Stored data
▼
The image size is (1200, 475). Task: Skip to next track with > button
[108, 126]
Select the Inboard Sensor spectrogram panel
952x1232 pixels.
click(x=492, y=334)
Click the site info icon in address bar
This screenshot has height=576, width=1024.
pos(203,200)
▲
▸ TASK PROMPT: Nothing should be dropped or changed, so repeat all of the entries exactly.

▸ PROBLEM SOLUTION:
The image size is (1200, 475). Task: Skip to next track with > button
[108, 126]
Select the Inboard Sensor spectrogram panel
952x1232 pixels.
click(x=492, y=334)
Click the site info icon in address bar
This screenshot has height=576, width=1024.
pos(203,200)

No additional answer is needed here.